This rice salad recipe is a bit 1970’s cuisine but full of vegetables and good stuff. When I barbeque in what passes for the British summer time, I like to have a selection of salads to go with the meat and this is a good side dish for a BBQ. This is great to take to work for lunch with some chicken or tofu. You can add raisins if you like them – they are not popular in our house so I sadly have to omit them. Feel free to change the vegetables for others, add more fruit such as grapes or use cauliflower rice to lower the carbs.
Ingredients
Brown rice – 1 mug or use leftover rice
1 large onion chopped
Curry powder – 1 teaspoon or more if you like it spicier
1 apple
1 red pepper
1/2 cucumber
Squeeze of lemon juice
Handful of raisins – optional
Salt and pepper to season
Method
Cook the rice according to instructions and let cool.
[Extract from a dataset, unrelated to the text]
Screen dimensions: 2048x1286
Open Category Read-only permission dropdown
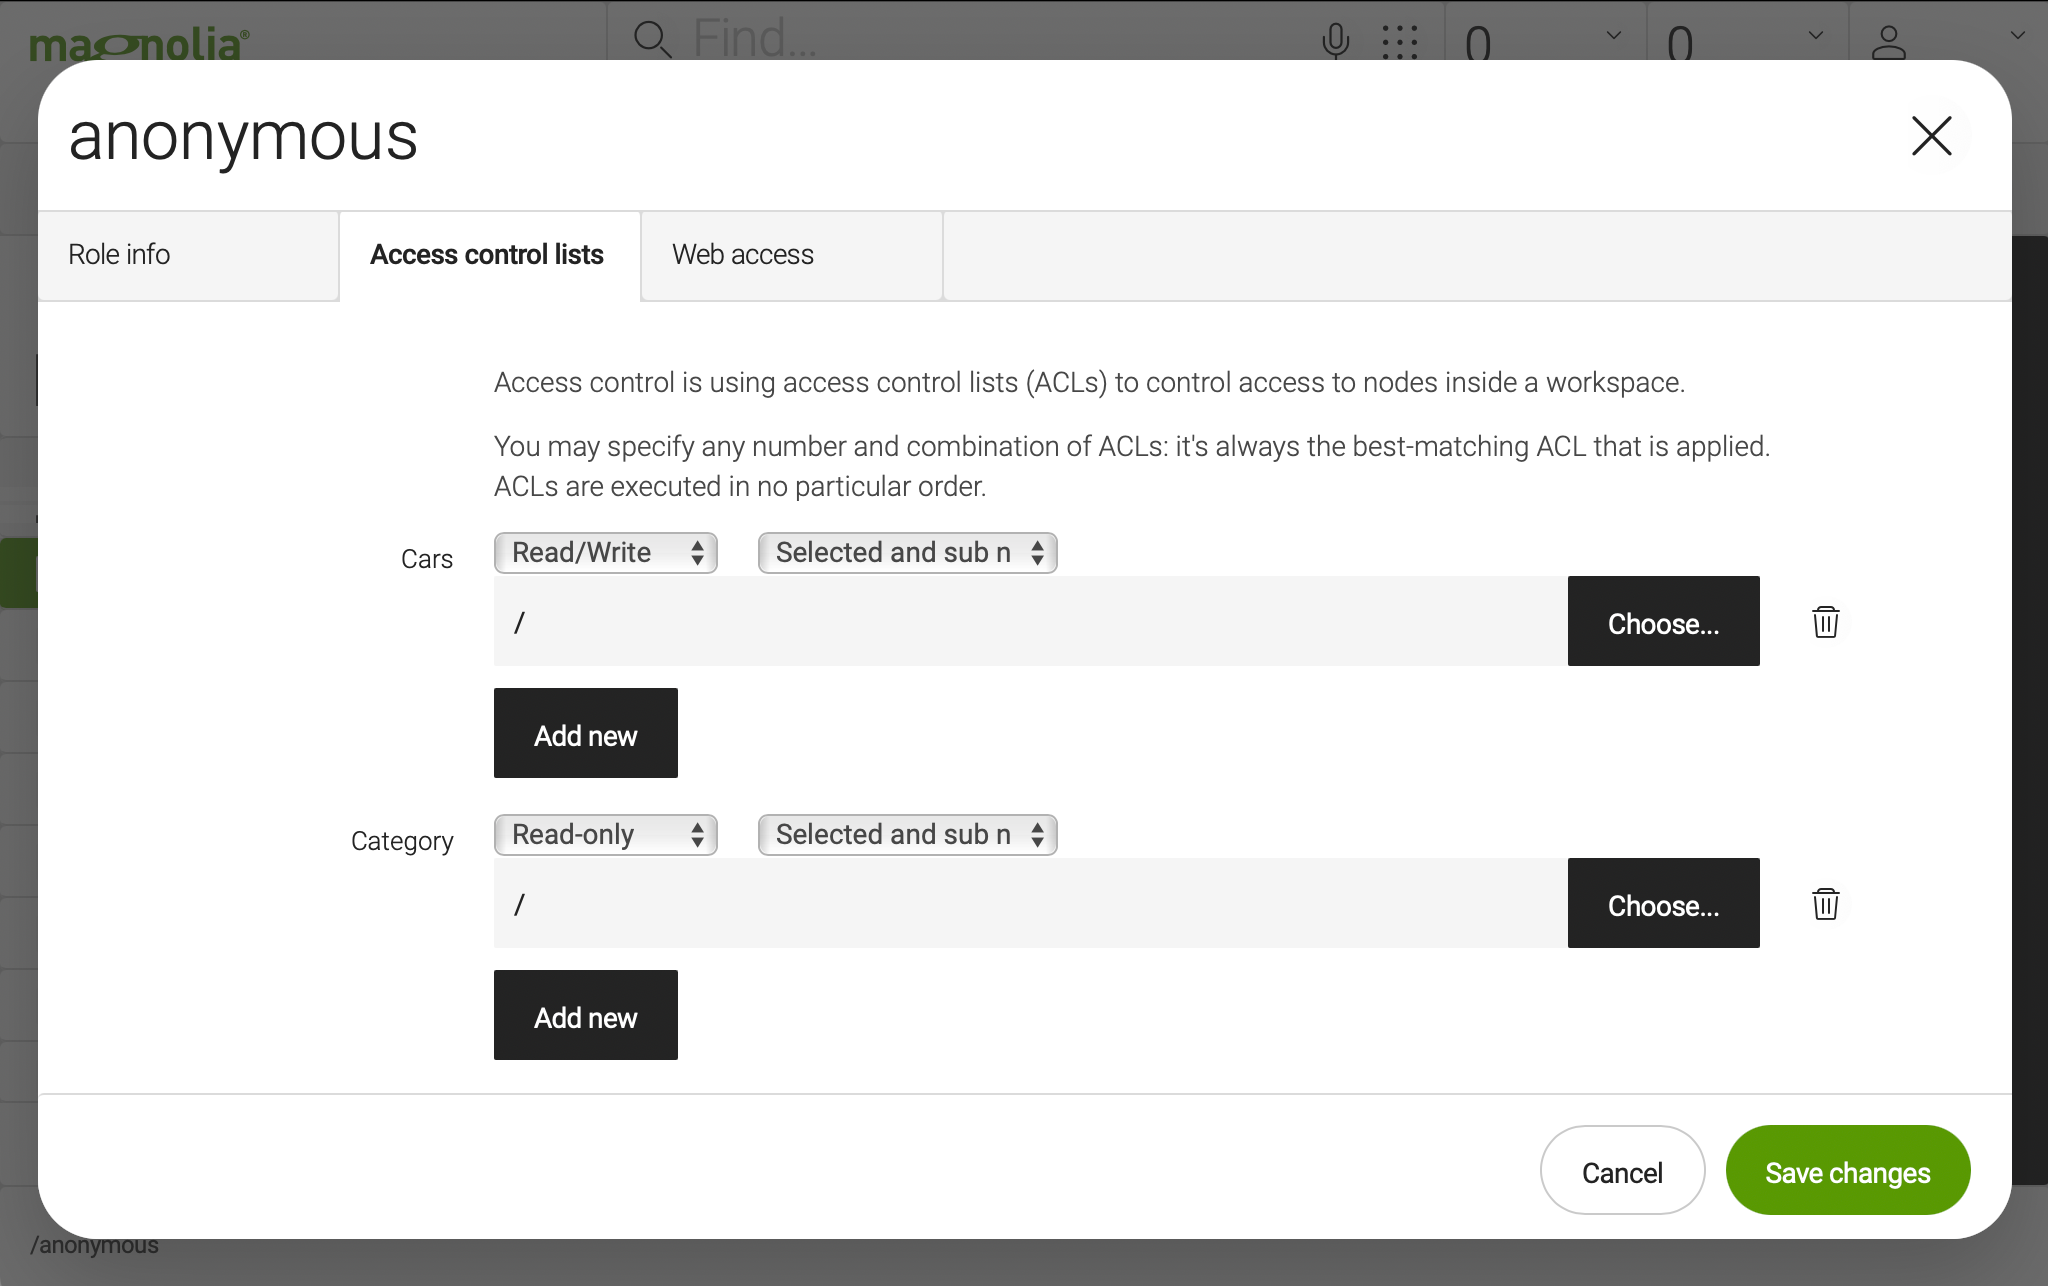point(605,835)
Heat a frying pan over a low heat and spray with oil. Add the chopped onions and curry powder and fry for a few minutes until the onions are soft but not browned. Take off the heat and leave to cool.
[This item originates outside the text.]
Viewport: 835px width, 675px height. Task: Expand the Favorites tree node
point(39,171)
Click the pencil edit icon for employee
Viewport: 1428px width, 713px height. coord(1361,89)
Chop the apple around the core and then chop into small cubes and squeeze the lemon juice over it. This adds a bit of flavour but more importantly prevents it from going brown. Slice the cucumber lengthways and remove the seeds. Slice into long strips, then cut across into small cubes. Take the pepper and slice around the core into chunks. Cut these into strips and then into cubes. Ideally all the fruit and veg should be a similar size.
Put the rice, onion mix and vegetables into a bowl and mix well. Throw in a handful of raisins (optional) and season with salt and pepper. Add a further squeeze of lemon juice if required. Sprinkle with some chopped green bits of spring onion for a garnish if you like just to finish the rice salad.